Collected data
*** Block opens ***

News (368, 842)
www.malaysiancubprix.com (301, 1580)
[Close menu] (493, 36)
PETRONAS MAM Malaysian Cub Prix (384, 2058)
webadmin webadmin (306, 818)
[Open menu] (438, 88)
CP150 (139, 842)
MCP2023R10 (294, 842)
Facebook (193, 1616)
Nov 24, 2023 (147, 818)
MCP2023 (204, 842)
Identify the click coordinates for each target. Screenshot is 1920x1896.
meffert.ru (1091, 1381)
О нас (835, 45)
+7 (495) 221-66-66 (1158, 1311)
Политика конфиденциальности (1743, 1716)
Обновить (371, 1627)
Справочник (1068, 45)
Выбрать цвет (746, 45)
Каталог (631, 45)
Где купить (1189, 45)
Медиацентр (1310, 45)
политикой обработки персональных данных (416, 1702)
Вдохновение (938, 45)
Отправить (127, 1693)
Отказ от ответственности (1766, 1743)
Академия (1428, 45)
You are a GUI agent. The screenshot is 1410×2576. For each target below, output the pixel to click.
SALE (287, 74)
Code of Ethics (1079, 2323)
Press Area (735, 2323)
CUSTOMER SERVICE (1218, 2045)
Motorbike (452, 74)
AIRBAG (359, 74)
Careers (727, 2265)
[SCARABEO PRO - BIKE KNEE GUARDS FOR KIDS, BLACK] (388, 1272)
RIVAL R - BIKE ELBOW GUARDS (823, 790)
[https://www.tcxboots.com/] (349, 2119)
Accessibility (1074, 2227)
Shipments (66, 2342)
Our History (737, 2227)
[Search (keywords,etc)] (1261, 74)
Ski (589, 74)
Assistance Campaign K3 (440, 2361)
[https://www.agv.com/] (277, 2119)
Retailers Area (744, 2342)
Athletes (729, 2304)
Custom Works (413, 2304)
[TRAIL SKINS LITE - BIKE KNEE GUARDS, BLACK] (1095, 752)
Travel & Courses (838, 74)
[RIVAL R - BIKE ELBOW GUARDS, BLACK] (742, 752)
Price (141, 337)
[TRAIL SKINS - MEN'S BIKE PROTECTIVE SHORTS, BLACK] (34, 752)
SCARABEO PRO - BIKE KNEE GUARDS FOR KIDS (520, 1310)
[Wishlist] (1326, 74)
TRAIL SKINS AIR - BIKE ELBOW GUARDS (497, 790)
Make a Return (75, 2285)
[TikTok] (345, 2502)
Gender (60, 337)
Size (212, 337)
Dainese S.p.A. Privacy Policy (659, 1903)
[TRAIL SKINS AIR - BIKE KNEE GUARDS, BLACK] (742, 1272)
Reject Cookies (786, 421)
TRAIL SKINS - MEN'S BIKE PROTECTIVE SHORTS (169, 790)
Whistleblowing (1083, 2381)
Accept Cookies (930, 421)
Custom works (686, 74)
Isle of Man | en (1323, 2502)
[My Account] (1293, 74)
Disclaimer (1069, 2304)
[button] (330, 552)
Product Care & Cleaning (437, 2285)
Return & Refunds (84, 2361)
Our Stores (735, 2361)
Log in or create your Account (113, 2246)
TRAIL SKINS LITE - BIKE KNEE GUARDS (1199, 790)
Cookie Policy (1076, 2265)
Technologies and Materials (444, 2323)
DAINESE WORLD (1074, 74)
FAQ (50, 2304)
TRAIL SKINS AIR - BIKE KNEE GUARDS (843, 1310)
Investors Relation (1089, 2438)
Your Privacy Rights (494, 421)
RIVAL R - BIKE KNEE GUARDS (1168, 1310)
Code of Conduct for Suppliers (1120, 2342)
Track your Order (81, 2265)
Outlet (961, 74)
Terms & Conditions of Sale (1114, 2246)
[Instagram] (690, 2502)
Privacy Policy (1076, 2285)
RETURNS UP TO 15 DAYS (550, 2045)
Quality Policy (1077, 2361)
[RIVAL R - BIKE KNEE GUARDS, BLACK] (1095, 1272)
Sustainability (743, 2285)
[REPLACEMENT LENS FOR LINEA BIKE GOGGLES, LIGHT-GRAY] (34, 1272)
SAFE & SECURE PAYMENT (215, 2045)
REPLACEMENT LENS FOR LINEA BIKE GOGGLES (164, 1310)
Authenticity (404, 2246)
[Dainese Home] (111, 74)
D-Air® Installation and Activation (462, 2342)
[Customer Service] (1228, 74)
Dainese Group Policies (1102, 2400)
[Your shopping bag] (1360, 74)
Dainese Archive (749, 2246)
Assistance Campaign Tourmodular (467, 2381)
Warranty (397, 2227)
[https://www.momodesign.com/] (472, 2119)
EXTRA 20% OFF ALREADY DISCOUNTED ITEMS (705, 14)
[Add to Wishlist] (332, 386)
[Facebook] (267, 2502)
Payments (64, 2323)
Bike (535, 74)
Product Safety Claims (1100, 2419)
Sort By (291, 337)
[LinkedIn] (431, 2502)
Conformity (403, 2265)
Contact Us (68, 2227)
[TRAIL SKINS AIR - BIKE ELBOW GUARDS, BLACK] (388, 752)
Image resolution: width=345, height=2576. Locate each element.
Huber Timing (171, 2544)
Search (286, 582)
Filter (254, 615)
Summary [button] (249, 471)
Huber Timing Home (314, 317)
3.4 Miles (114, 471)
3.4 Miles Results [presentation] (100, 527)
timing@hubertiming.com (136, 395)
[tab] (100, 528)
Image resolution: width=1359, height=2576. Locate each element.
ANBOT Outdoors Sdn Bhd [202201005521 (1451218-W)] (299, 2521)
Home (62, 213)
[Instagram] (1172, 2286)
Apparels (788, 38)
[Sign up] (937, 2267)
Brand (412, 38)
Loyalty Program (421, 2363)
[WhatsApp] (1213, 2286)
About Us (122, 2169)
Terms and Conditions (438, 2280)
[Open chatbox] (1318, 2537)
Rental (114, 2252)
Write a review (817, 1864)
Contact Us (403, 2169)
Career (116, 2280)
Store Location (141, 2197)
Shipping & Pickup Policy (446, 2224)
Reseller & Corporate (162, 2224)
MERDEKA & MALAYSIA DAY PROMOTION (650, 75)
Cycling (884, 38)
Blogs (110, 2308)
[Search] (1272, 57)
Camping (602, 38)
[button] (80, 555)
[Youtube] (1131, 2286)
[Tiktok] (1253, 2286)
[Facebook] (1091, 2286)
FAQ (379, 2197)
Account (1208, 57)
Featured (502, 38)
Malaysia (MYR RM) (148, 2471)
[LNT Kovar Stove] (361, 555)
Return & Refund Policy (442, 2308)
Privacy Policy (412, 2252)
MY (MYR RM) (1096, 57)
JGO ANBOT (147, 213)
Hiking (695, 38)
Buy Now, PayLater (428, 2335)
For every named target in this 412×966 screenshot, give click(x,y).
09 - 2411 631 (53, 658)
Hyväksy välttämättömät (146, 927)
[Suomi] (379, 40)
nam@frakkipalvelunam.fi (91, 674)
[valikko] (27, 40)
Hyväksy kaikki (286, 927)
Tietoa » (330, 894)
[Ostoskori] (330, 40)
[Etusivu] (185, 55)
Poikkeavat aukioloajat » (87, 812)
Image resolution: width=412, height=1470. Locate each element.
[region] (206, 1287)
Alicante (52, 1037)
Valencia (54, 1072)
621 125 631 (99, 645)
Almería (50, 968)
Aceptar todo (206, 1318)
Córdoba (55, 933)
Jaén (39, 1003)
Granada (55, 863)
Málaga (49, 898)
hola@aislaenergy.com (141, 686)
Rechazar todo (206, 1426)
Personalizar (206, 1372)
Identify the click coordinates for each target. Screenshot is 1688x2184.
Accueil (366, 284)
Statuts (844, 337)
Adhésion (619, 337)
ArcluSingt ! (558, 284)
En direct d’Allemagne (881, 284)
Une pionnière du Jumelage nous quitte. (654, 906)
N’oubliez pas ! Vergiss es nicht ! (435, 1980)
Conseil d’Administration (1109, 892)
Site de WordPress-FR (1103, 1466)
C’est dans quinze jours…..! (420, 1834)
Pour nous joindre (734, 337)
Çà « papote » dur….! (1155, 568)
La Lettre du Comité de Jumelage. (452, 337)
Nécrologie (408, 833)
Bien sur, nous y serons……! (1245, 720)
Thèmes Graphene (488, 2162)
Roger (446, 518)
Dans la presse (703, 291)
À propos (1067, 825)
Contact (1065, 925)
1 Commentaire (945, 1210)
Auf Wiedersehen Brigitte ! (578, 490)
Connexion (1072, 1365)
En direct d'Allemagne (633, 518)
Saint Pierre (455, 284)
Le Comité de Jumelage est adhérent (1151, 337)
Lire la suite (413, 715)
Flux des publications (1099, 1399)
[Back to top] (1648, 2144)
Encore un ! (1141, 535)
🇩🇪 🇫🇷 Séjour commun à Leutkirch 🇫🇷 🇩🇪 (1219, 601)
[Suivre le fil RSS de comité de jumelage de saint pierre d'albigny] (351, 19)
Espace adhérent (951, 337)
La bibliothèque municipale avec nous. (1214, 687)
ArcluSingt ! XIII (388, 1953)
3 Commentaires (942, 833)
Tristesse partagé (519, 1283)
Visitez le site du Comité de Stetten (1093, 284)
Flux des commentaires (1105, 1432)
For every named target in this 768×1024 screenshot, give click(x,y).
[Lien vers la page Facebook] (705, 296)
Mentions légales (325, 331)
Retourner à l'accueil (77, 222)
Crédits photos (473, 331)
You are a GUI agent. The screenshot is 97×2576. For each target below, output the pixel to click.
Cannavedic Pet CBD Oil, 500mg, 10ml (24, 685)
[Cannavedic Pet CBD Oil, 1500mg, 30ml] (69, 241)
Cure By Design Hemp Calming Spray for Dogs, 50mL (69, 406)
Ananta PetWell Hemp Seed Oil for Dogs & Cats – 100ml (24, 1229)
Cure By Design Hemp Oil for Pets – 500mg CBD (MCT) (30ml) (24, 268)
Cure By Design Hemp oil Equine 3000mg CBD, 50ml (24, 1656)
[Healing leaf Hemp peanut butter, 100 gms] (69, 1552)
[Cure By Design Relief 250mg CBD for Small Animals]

*** Block closes ***

Taking the entries above, write out exactly each line from the one holding "Rechazar todo (206, 1426)" to the one holding "N’oubliez pas !", both included, and stop there.

Rechazar todo (206, 1426)
Personalizar (206, 1372)
Identify the click coordinates for each target. Screenshot is 1688x2184.
Accueil (366, 284)
Statuts (844, 337)
Adhésion (619, 337)
ArcluSingt ! (558, 284)
En direct d’Allemagne (881, 284)
Une pionnière du Jumelage nous quitte. (654, 906)
N’oubliez pas ! Vergiss es nicht ! (435, 1980)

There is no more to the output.